One big problem with AI, especially if you’re new to programming or software development, is that you risk learning how to use AI, not how to solve problems.
There’s plenty of research showing that to truly learn something, you need to struggle with it first. That struggle matters. When you try to solve a problem you don’t yet understand, you’re forced to build mental models. When you later learn the correct solution, you retain it better and understand it more deeply.
AI removes that phase.
Instead of struggling with the problem, you learn how to ask the tool. While it feels productive, what you’re really optimizing for is prompting, not reasoning.
This will eventually bite you.
At some point:
- the bug is weird and context-specific
- the incident is happening at 2am
- the problem is new, messy, or outside the model’s comfort zone
When the AI doesn’t know what to do, you’re stuck. Not because the problem is unsolvable, but because you never learned how to solve problems. You learned how to use a tool.
That doesn’t mean “don’t use AI”. It means use it correctly.
How to actually learn effectively with AI
Start with the problem. Alone.
No prompts. No autocomplete. Try to solve it yourself.
Yes, it’s slow.
Yes, it’s uncomfortable.
That discomfort is the point.
Write your own solution first, even if it’s wrong. Especially if it’s wrong. You’re not trying to be correct, you’re trying to think.

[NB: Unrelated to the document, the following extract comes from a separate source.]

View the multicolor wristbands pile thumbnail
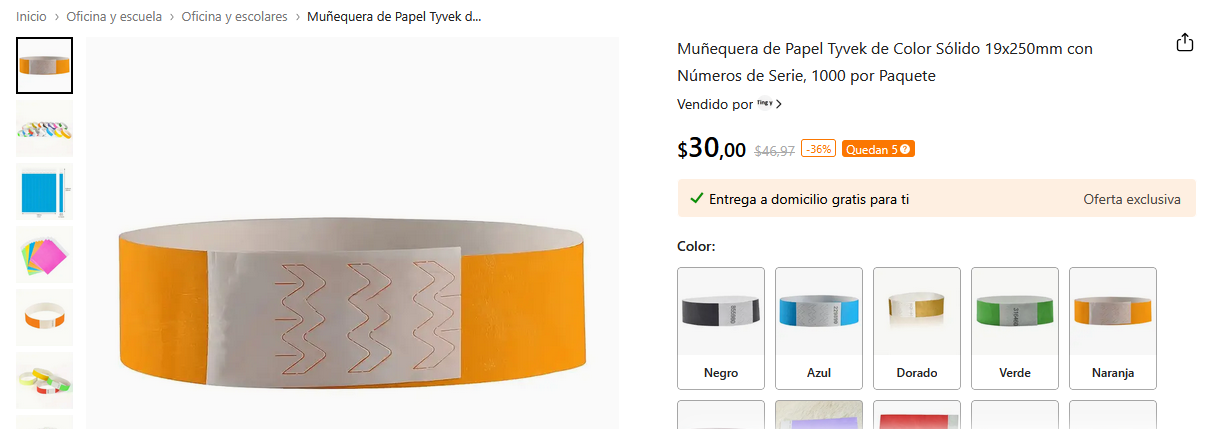Image resolution: width=1231 pixels, height=429 pixels. pos(45,128)
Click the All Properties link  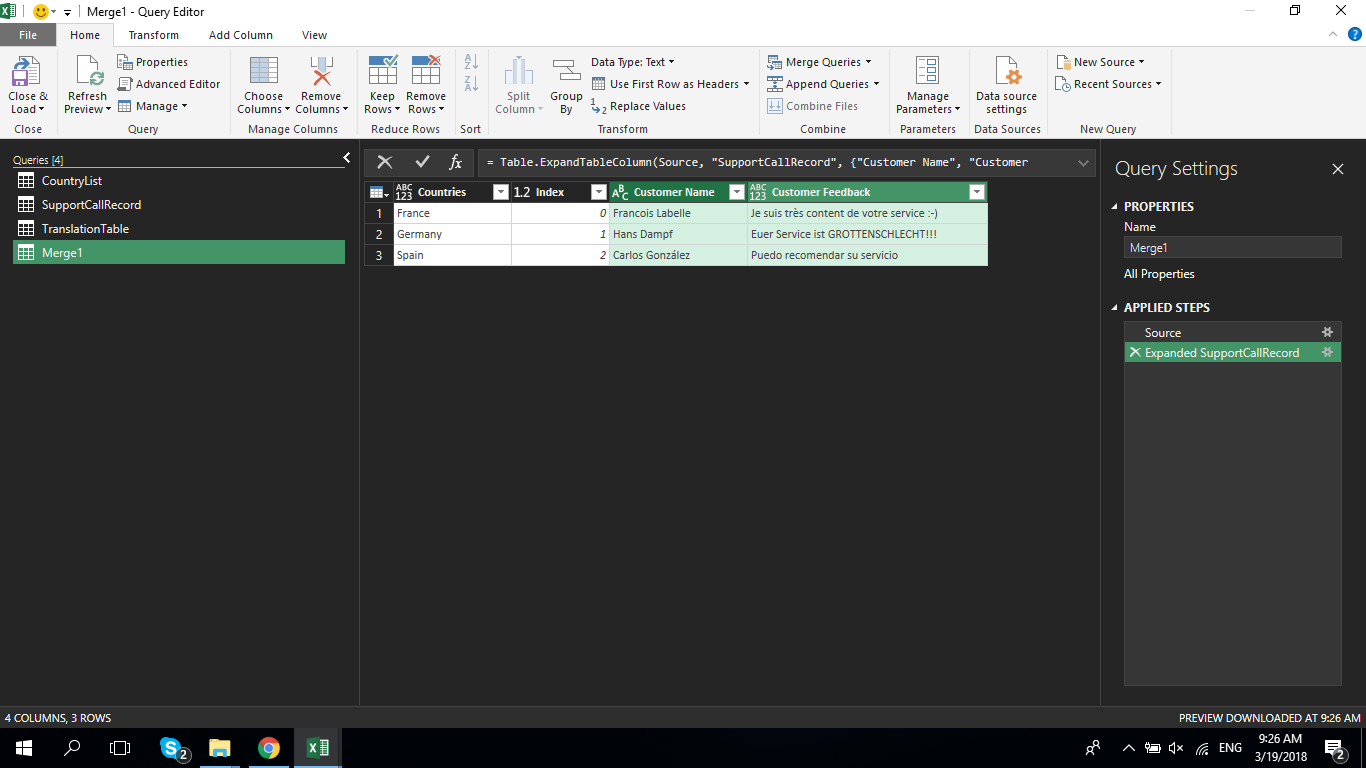1160,273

Only after that, bring in AI. But use it as:
- a reviewer, not an author
- a sparring partner, not a replacement
Ask things like:
- “Is my reasoning sound?”
- “What edge cases am I missing?”
- “What alternative approaches exist and what are the trade-offs?”
Use AI to:
- validate or challenge your thinking
- suggest different angles
- point you to blog posts, articles, books, and deeper resources
Then re-implement. Don’t just read. Apply.
That’s how you actually learn and improve.
One more thing AI is bad at teaching you: judgment
AI is great at telling you that:
- everything is possible
- many approaches are valid
- lots of patterns are commonly used
And technically, that’s often true.
But one of the most important skills in software development is discernment.
Not “can I do this?”
But “is this a good solution for this problem, with these constraints, right now?”
AI is bad at telling you:
- when something is overkill
- when an abstraction will hurt later
- when a solution doesn’t fit your context
It tends to flatten everything into “sounds reasonable”.
Judgment comes from:
- trying bad solutions
- maintaining systems over time
- feeling the cost of wrong decisions
If you skip the struggle, you skip developing taste.
The bottom line
AI is a force multiplier for problem solvers.
It’s a crutch for people who never became one.
Struggle first.
Use AI to reflect, validate, and expand.
That’s how it makes you stronger, not fragile.